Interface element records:
------------------------
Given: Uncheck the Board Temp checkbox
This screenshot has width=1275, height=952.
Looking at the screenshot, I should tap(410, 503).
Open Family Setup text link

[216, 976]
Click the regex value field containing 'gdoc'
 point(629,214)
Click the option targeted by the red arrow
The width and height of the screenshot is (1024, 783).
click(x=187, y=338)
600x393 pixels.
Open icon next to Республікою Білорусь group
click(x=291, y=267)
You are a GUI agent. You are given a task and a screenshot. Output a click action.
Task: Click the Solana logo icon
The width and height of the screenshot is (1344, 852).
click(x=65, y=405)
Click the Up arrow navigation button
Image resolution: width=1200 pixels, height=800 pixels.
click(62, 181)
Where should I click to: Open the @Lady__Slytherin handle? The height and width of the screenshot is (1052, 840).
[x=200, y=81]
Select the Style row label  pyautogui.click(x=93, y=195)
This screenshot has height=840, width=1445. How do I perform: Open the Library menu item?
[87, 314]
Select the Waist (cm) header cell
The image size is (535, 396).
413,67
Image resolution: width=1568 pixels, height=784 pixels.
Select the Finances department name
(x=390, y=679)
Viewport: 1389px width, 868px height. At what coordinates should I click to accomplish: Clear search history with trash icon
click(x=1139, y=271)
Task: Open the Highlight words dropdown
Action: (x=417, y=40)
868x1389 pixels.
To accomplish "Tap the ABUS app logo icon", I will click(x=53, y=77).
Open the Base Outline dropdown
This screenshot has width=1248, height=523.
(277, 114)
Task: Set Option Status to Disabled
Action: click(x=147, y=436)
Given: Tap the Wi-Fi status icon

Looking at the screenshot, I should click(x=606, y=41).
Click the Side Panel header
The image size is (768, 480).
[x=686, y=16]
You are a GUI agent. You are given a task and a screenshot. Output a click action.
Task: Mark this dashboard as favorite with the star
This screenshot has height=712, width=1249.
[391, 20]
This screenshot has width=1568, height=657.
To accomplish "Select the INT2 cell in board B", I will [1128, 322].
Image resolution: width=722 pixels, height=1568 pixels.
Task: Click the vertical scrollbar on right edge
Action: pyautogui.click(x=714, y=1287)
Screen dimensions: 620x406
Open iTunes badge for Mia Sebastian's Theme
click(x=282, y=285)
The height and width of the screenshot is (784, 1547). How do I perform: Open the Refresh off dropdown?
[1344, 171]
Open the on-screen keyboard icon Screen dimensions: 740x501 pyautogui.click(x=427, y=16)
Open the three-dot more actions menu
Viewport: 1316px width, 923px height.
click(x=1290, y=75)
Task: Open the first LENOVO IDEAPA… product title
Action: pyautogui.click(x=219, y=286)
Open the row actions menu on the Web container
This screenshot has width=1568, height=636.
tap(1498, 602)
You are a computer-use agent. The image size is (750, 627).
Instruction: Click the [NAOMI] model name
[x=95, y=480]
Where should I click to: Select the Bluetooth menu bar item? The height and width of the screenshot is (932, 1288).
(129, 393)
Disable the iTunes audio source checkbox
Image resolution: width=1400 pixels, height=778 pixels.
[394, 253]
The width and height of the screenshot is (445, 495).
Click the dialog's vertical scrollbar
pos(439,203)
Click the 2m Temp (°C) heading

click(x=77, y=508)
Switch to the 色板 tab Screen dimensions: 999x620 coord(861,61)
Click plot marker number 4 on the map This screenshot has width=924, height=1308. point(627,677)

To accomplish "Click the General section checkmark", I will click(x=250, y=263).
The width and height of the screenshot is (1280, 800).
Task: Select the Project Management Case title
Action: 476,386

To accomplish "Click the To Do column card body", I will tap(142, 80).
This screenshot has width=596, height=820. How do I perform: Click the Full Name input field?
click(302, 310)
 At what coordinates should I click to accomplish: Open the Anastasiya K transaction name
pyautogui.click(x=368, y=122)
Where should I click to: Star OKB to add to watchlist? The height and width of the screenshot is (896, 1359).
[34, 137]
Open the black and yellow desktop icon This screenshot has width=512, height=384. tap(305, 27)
------------------------
- The task
Retype the rows from the line with "This screenshot has height=840, width=1445." to the line with "will click(x=53, y=77).", keeping every character as it appears.

- Written response
This screenshot has height=840, width=1445. How do I perform: Open the Library menu item?
[87, 314]
Select the Waist (cm) header cell
The image size is (535, 396).
413,67
Image resolution: width=1568 pixels, height=784 pixels.
Select the Finances department name
(x=390, y=679)
Viewport: 1389px width, 868px height. At what coordinates should I click to accomplish: Clear search history with trash icon
click(x=1139, y=271)
Task: Open the Highlight words dropdown
Action: (x=417, y=40)
868x1389 pixels.
To accomplish "Tap the ABUS app logo icon", I will click(x=53, y=77).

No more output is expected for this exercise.